Leasing is a juridical act exercised on movable or
immovable property by the owner to obtain pecuniary benefits
while offering the lessee the right to an exclusive use and
enjoyment of the property. A Lease contains a reciprocal
obligation for the lessee to use the property for a
legitimate contractual purpose against the payment of rent
for a definite or indefinite period. Leasing property
constitutes one of the basic rights legally endowed to
owners under the old Ethiopian customary laws and the civil
code of 1960.
Following
the 1974 upheaval in Ethiopia, like most laws regulating and
protecting the rights of private properties, the legal right
to lease houses, came under fire. Inspired by communist
demagoguery, which was the raison d'être for the
promulgation of the Government Ownership of Urban Lands and
Extra Houses Proclamation issued in 1975. In this
proclamation; "all extra houses" under lease contracts, were
revoked.
This proclamation also legitimized government's tragic
usurpation of all "extra houses". As a result, contractual
relations created with the lessee were transferred to the
new owner of confiscated property - the government and it
was also prohibited for a ". . . person, family,
organization (except government bodies and kebelles) . . .
to obtain income from urban land or house rent". Moreover,
during the early periods of the defunct military regime,
owners of extra houses were temporarily subjected to
deprivation of certain civil rights and suffered political
marginalization on account of their relationship with their
hard earned property.
More than a decade after this proclamation was issued in
1975, the rhetorical pledge made by the military regime to
alleviate urban dwelling houses and provide decent shelter
to the homeless, shifted to a shameful legal concession The
Proclamation allowed dispossessed residential owners and
lessees of government owned houses to conclude lease and
sublease agreements respectively, contrary to its early
prohibition and professed philosophy. This arrangement
provided a temporary outlet to escape the imminent housing
problems that had gripped the military regime.
After the fall of the Derg, the new economic policy adopted
during the transition period and the subsequent laws issued
began to support and promote private ownership. However, it
was made categorically clear that the government would not
return nationalized houses to their former owners or
introduce any change on properties nationalized in
accordance with Proclamation No 47 of 1975.
After the incumbent came to power, a directive aimed at
terminating contractual relations created under sublease
agreements of government owned houses was introduced. This
created serious havoc among residents.
It has been a while for cadres of the ruling party, its
government officials, and policy documents to begin to
describe a section of society as rent seekers, a term with
derogatory meaning to persons earning their living through
leasing property. Rent is not unearned income obtained as a
windfall gain or through illegal transaction.
Leasing is a lawful act that emanates from property rights.
The draft anti-terrorism proclamation nevertheless
transformed leasing as a potentially suspicious act that
should be placed under police surveillance.
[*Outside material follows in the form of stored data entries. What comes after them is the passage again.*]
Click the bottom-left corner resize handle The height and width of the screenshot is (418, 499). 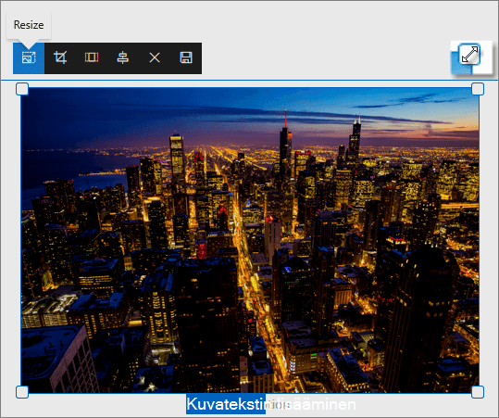point(22,392)
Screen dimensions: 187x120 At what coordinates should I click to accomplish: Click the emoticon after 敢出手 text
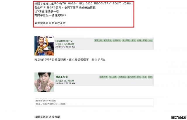click(x=103, y=59)

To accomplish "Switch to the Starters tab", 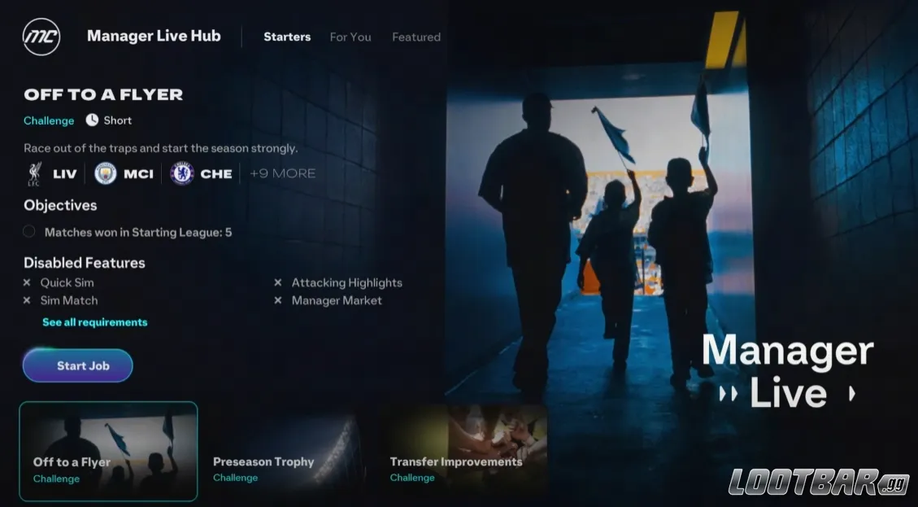I will [x=287, y=37].
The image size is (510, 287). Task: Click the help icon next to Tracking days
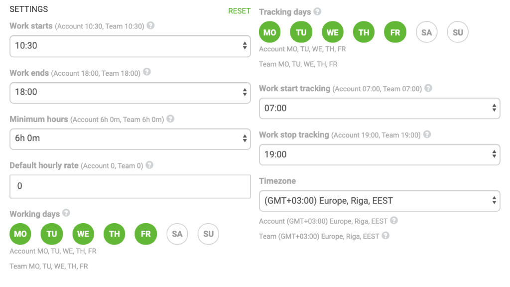(x=316, y=11)
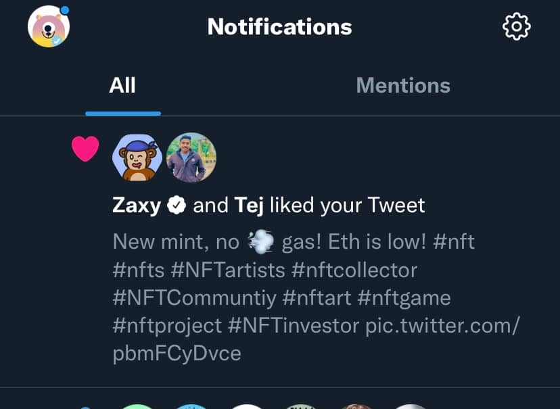The image size is (560, 409).
Task: Tap the #nft hashtag
Action: [x=454, y=242]
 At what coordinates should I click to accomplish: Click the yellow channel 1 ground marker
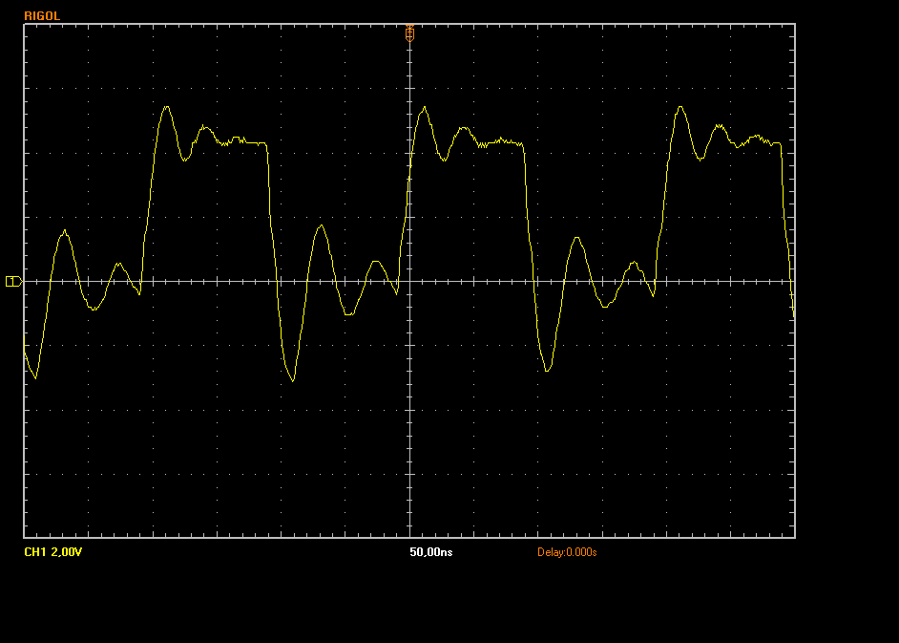13,281
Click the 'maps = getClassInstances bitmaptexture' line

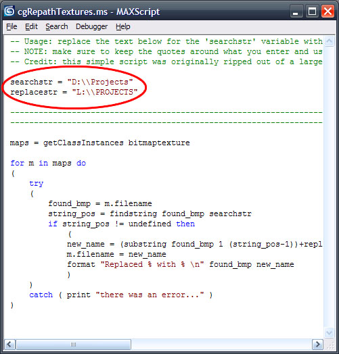99,143
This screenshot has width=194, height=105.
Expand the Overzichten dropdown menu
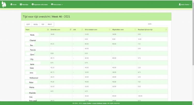[58, 4]
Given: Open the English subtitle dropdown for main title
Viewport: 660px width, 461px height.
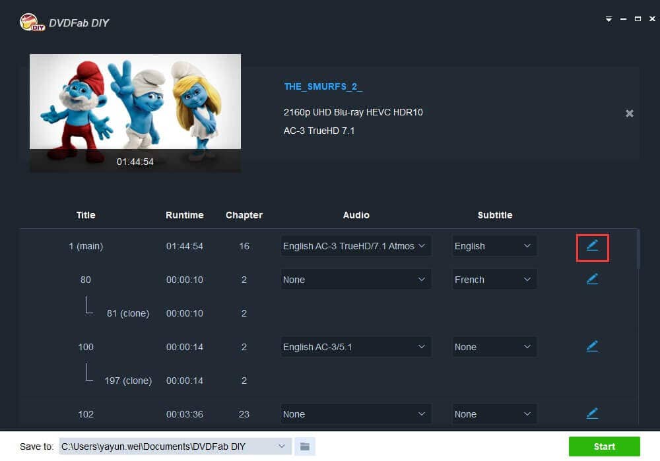Looking at the screenshot, I should [494, 246].
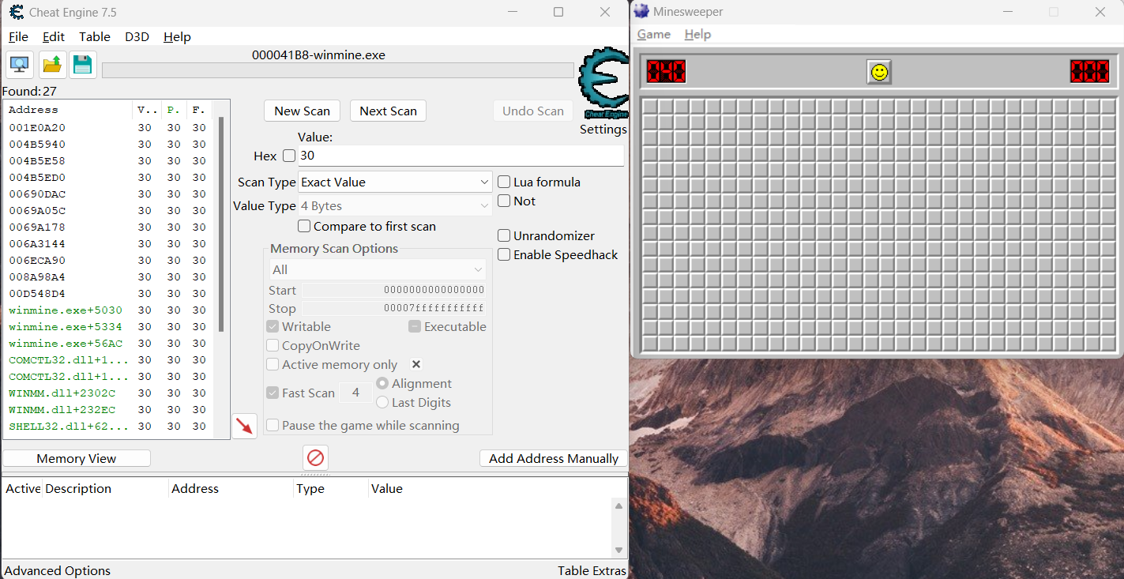Enable the Hex checkbox
The image size is (1124, 579).
click(289, 156)
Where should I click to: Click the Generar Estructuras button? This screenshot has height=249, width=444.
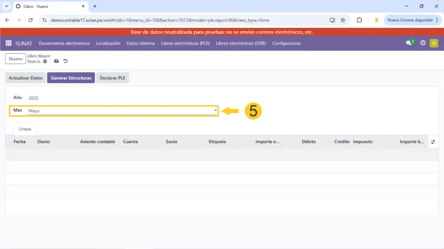point(71,78)
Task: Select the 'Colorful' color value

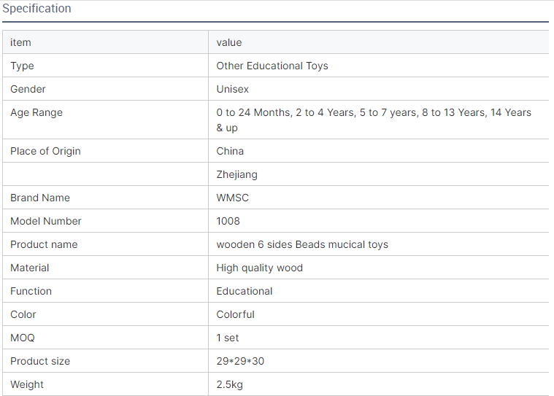Action: 235,314
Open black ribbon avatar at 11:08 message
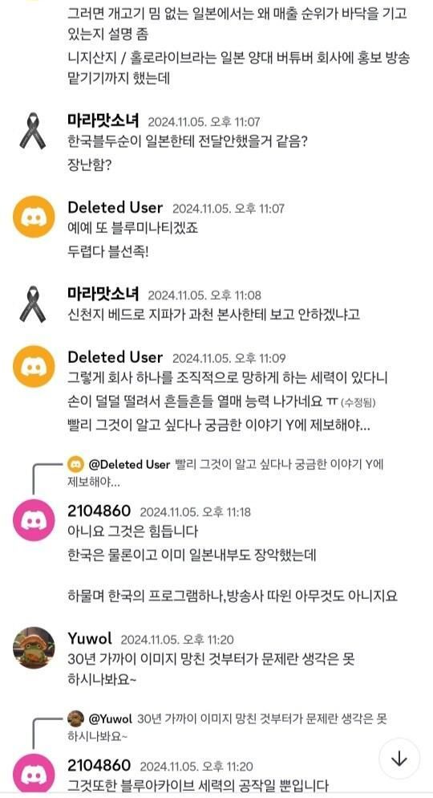This screenshot has width=433, height=798. pos(33,304)
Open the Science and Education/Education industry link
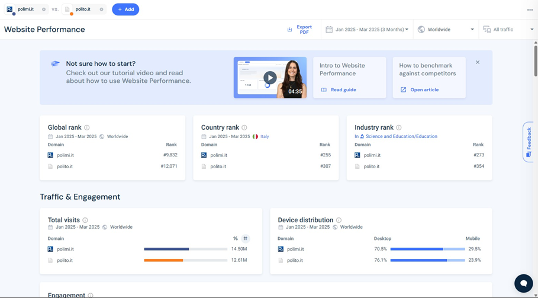Viewport: 538px width, 298px height. point(401,136)
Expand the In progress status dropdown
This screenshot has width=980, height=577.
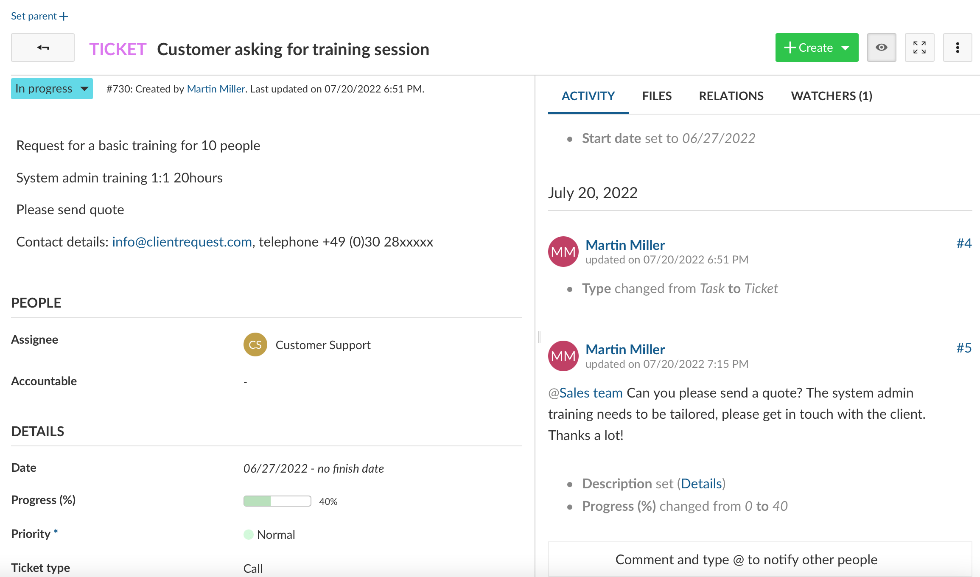(x=52, y=89)
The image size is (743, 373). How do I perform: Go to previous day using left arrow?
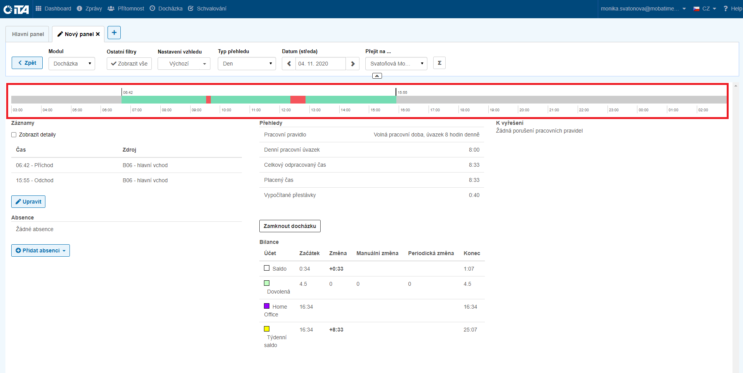pos(289,64)
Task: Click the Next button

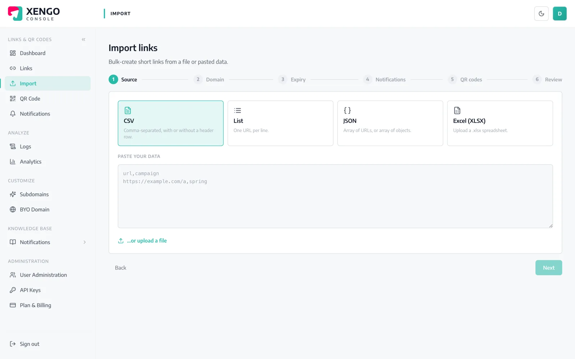Action: (549, 268)
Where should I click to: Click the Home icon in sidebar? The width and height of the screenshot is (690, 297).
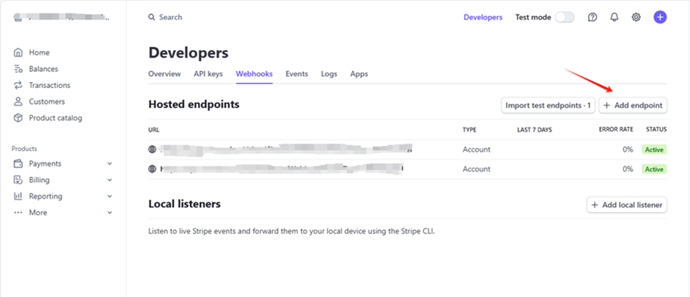point(18,52)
An obligation to
report the agreement, the place, room, house, vehicle and
"similar facilities" has been imposed supposedly to control
terrorist acts and to ensure public security.
Undoubtedly, this legal requirement is not designed to
provide greater protection to property owners or to ensure
efficient enforcement of lease contracts and the respective
rights or duties of parties. This is simply because the law
provides rather onerous, time consuming, wasteful and
inhibitive requirements that stifle lease business and
meddle in the privacy of parties. Property owners know
pretty well how best to safeguard and protect their wealth,
the interest of their customers, and ensure and maximize
their benefit.
Since national peace and stability are the necessary
prerequisite for any business activity, including lease of
properties, no one gains from disorder or instability.
It is therefore bizarre to assume that a lease contract is
a breeding ground for terrorist acts. Very disappointingly,
failure to discharge the reporting requirement under the
bill is punishable with prison terms ranging from three to
10 years.
One may wonder why such a sweeping legal measure is
necessary at this time when peace has prevailed in virtually
all parts of the country and the threat of terrorist acts
are not apparent. In fact, I share the views of most
Ethiopians that our society is not hospitable to local or
foreign suspects of any criminal act. There has always been
the traditional of "informing" of appropriate government
bodies, strangers referred to in customary parlance as "tsegurelewet,"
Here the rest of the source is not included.